De modo que, neste caminho de retorno, li neste início de ano, neste verão chuvoso no sul do mundo, o Luz em agosto (1932), de Faulkner, na edição da Cosac Naify. Antes, havia lido, não sem temores, não sem interrupções bruscas, O intruso, novela que não me pareceu a melhor porta de entrada para a obra em questão. Com Luz em agosto o processo foi distinto: não um caminho simples, mas quem sabe, sim, o início de algum entendimento do que acontece aqui sobre o como se narra, quantas vezes se narra, qual a direção do texto e como alguns dos artifícios vão alcançar, apaixonadamente, autores como Juan José Saer e Juan Carlos Onetti – para mencionar dois dos escritores do Rio da Prata que devem ao norte-americano traços que do que levaram adiante em posteriores contos e romances.

Em Faulkner, além da “perfeita página esculpida”, como li alguém dizer, está o recurso da repetição da narração para dar conta de um mesmo (e ao mesmo tempo algo deslocado, a cada vez) acontecimento. No caso de Luz em agosto, a linearidade se quebra muitíssimas vezes, e há nítida sobreposição temporal para dar conta, desde a intenção do autor, da travessia de Lena Grove e de Joe Christmas pelo sul dos Estados Unidos: assim, um incêndio, uma fuga, uma conversa ou um assassinato podem ser contatos repetidas vezes, de distintos ângulos, sem, no entanto, oferecer a ilusão de que a multiplicidade das miradas pode oferecer qualquer totalidade ou exaustão de um momento ou sucesso. Há algo desta tentativa (bem como a suposta banalidade de alguns gestos e certa presença demoníaca na narrativa) também em Cicatrices (1969), de Saer.

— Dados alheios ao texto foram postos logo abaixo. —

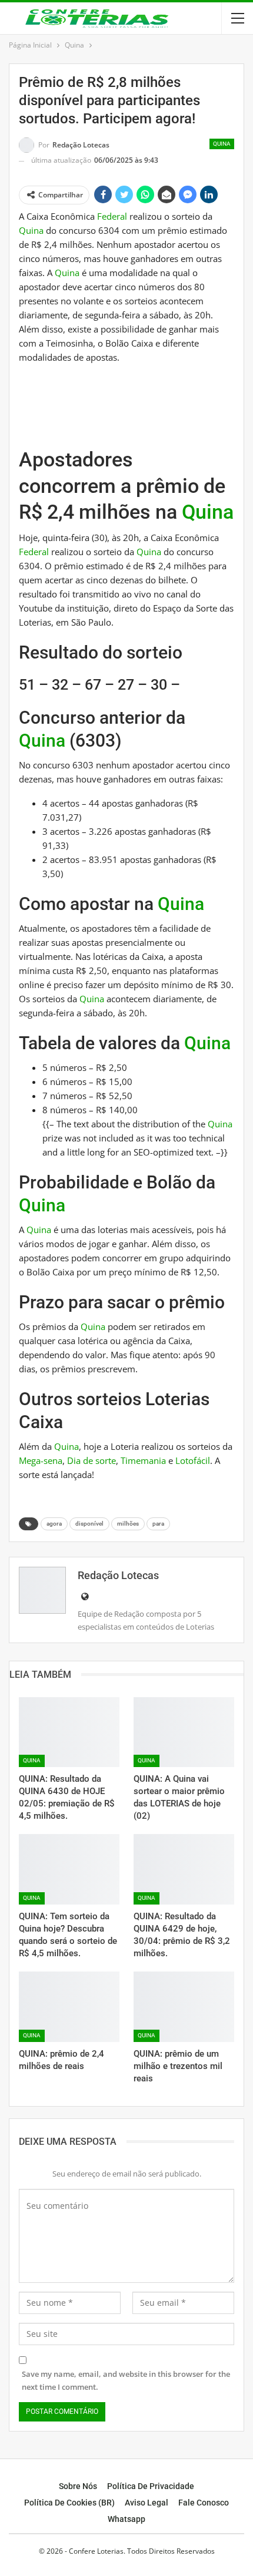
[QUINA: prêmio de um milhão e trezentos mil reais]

O que também ocorre, de forma radicalizada e perene, no projeto de Faulkner, é a tantas vezes mencionada construção geográfica que, por momentos, confunde o mapa literário com o plano real do sul dos Estados Unidos. E esta ambientação no ficcional condado de Yoknapatawpha (situado, a partir da caneta do escritor, a noroeste do Mississippi) encontrará semelhança, tempos depois, na zona geográfica em que se ergue, pouco a pouco, a ficção de Saer – a nunca mencionada Santa Fé se estende em seus romances, abarca cidades da região e forma um mesmo núcleo espacial, entre a ficção e os mapas correntes, por onde se movimentarão personagens que igualmente se repetem. Quanto à geografia, pode-se dizer que também em Onetti e na sua Santa María ficcional está a semente de Faulkner, ou ao menos seu desejo e seu impulso.

Por fim, durante toda a leitura de Luz em agosto esteve presente comigo a questão da nomeação no romance: para além do nome de um dos personagens principais (Joe Christmas, cuja correspondência nominal é evidente), o problema do nome encerra outros conflitos, como a busca de Lena pelo homem que a engravidou e que não voltou a encontrar, cujo nome, para ela, seria Lucas Burch, ainda que na nova cidade tenha se apresentado como Joe Brown, e nessa mesma procura Lena acabe por se encontrar com um outro homem, Byron Bunch, que a acompanhará com resignação apaixonada. Mesmo no gesto de nomear há, em Luz em agosto, perda e aproximação, reinvenção e engano.